As human beings, we like to feel a sense of agency or control over what happens to us. Especially as children it can feel quite terrifying to realise the people who we are reliant upon for food and shelter have the ability to cause us pain for no apparent reason. Of course, we will blame ourselves for their behaviour. To realise we are at the mercy of psychologically unwell and possibly quite damaged individuals is too distressing for our developing brains to handle.
What this does however is slowly chip away at our sense of self, wholeness and feelings of being a ‘good’ person. We begin to see ourselves as bad because we are treated badly, not realising that we really have no control over our environment and that how others behave towards us is no more than a reflection of themselves.
What can make this even harder to overcome later in life is that parents often seek to offset their sense of guilt and ‘wrongness’ by projecting it onto the child. They blame the child for their cruelty, inventing ‘bad behaviour’ when in many cases there was none, or certainly not enough for the harsh or punitive behaviour to make sense.
However, as we need things to ‘make sense’ in order to feel safe, as children we invent reasons, and this is more often than not in the form of self-blame.

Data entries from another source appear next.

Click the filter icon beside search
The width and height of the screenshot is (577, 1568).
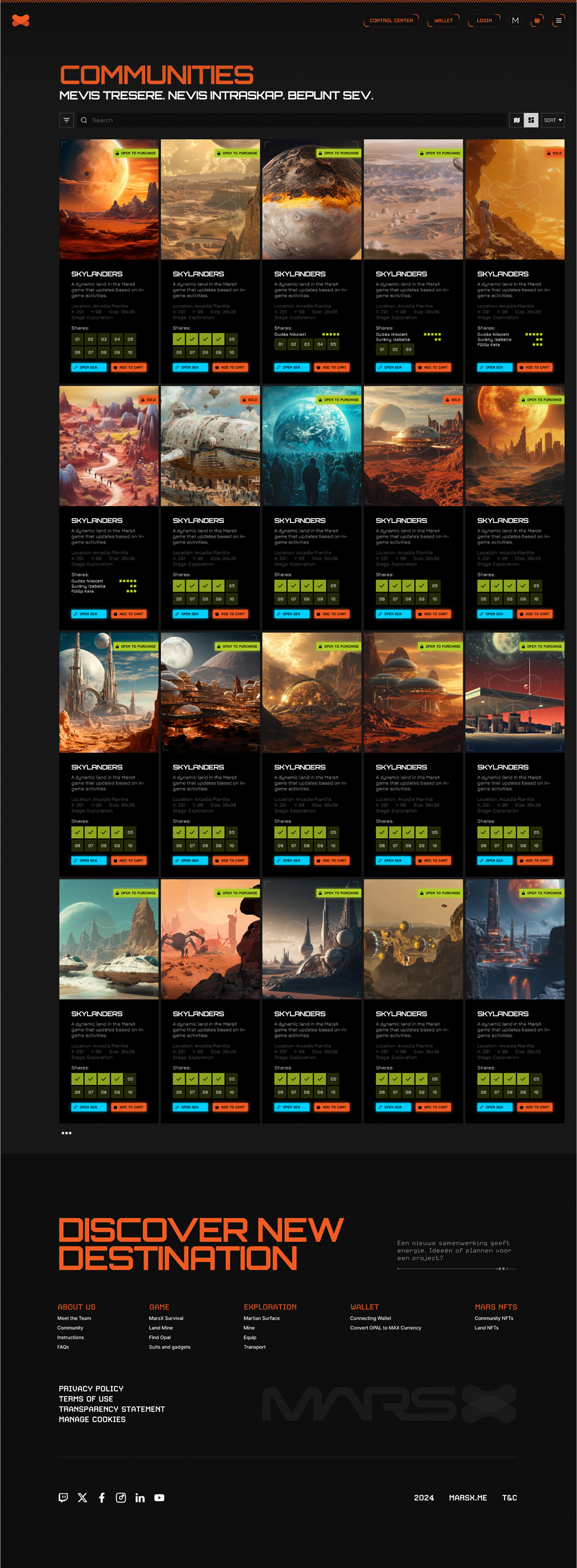pyautogui.click(x=66, y=120)
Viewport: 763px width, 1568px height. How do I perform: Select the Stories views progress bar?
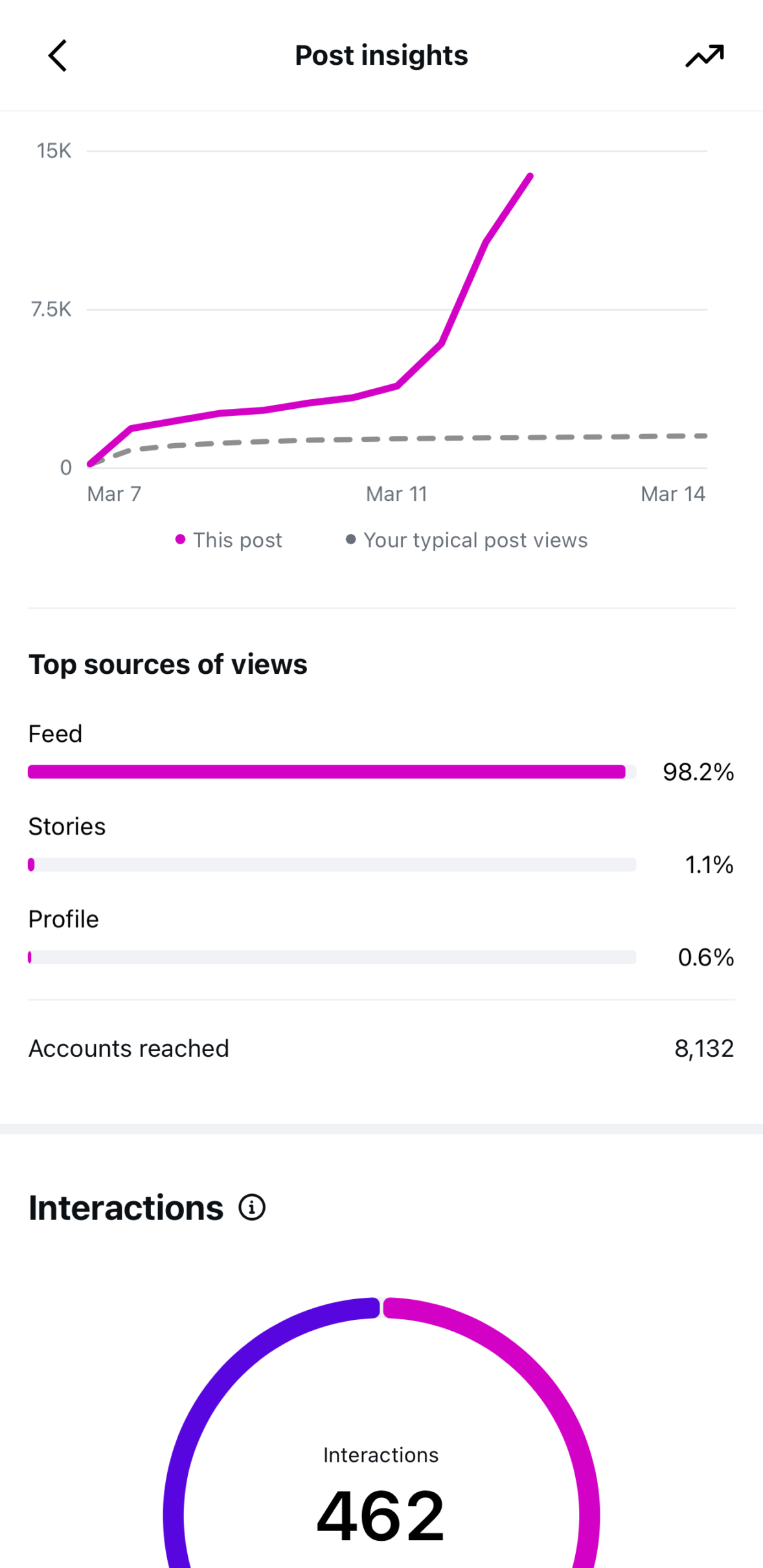332,864
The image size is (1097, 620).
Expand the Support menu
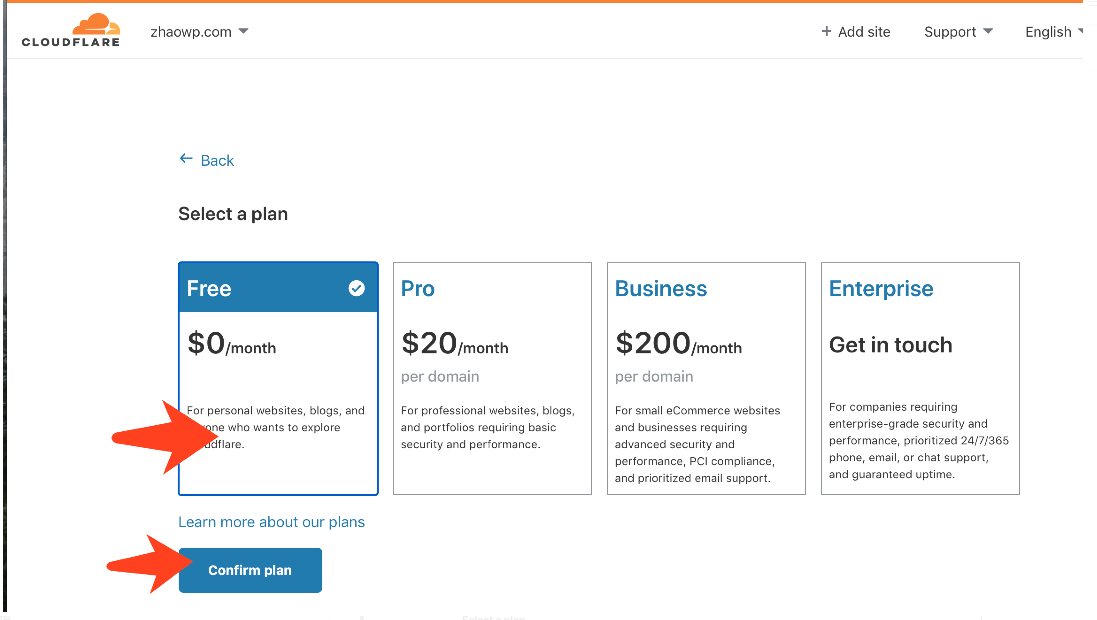click(x=958, y=32)
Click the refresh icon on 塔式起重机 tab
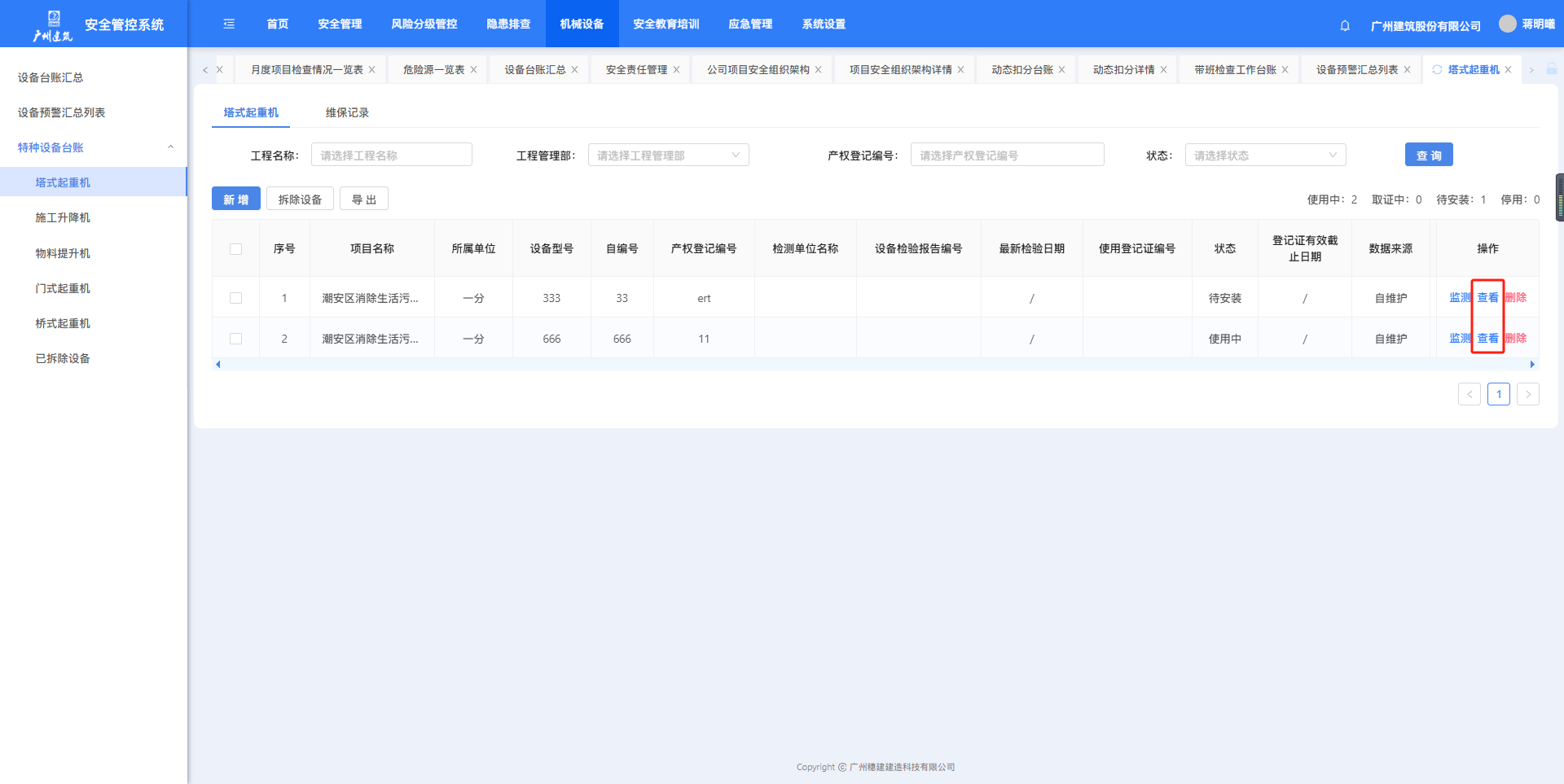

We assume we are always the cause of the behaviour, which sets us up for maltreatment in the future (we do not realise we are being treated unfairly), or depression and anxiety, as we are left with unresolved conflicts and unexpressed emotions which we internalise.
How therapy can help
Through exploring our past, what happened to us and our interpretations of events, we may become able to see things more clearly for how they were. We can begin to let go of our feelings of being wrong or to blame, and come to terms with and accept our challenging early life experiences.

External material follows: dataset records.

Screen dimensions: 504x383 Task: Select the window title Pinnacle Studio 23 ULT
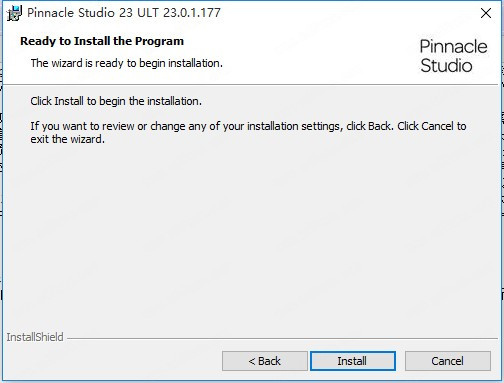point(92,13)
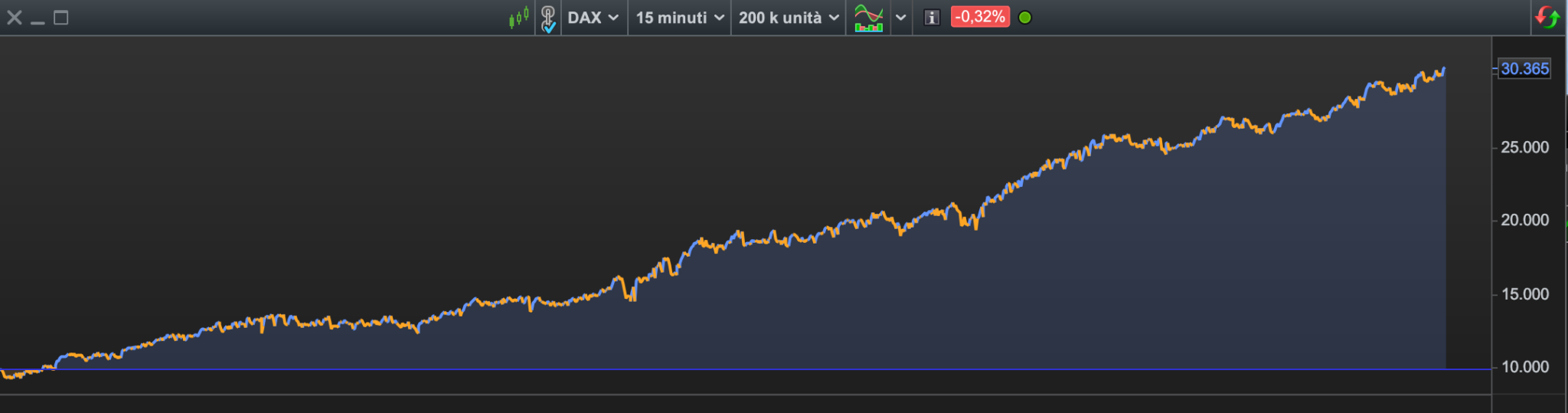Click the green candlestick chart icon

coord(519,17)
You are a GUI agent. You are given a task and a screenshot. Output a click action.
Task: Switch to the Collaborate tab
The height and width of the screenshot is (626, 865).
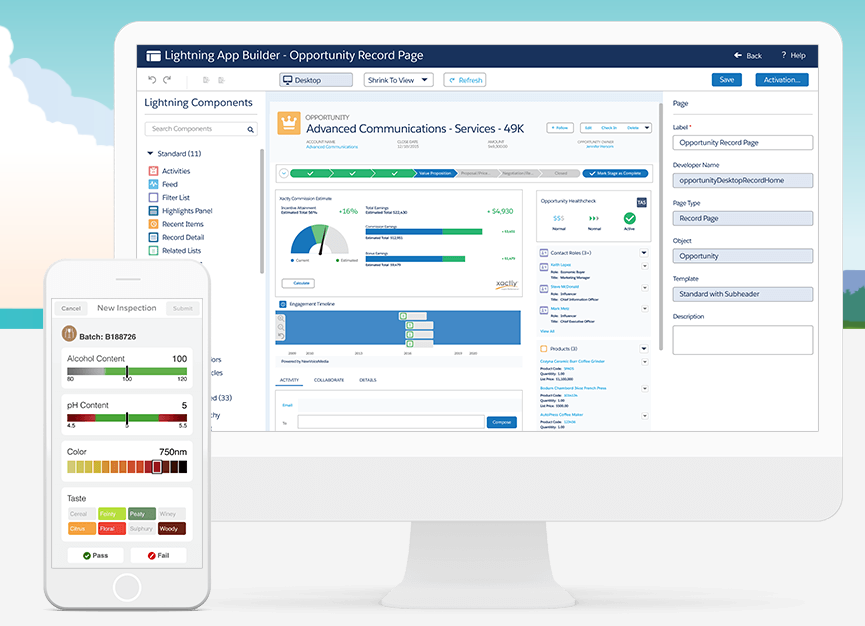tap(329, 380)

By recognising our parents’ flaws, we become better able to see our own - mainly that we have fallen into the trap of identifying with their projections onto us and blaming ourselves for things we could do nothing to help.
With this understanding and recognition comes self-compassion and self-love. We become able to see our innocence again, and we let go of the heavy burdens of the past. We do not need to carry them around and let them impact our lives anymore.
There is no one to ‘blame’ for childhood trauma, yet there is a responsibility to be taken. It is impossible to force another person to recognise and take accountability for their own behaviour, but we can and must do the work for ourselves. It is possible to set ourselves free from the inter-generational trauma cycle, and we can do this through our own self-awareness, regardless of whether others choose to do the work for themselves.
There is too much at stake for us not to do this. Once we recognise and accept the truth, we become stronger, more resilient, self-compassionate individuals. We become kinder to ourselves and others as we see how we are all victims of a story to greater or lesser degrees. We recognise that we had no choice, we were innocent children. We can forgive ourselves for our faulty coping mechanisms and become able to operate and function as the healthy, compassionate individuals we always were and have been. This is the path to true healing and integrated wholeness.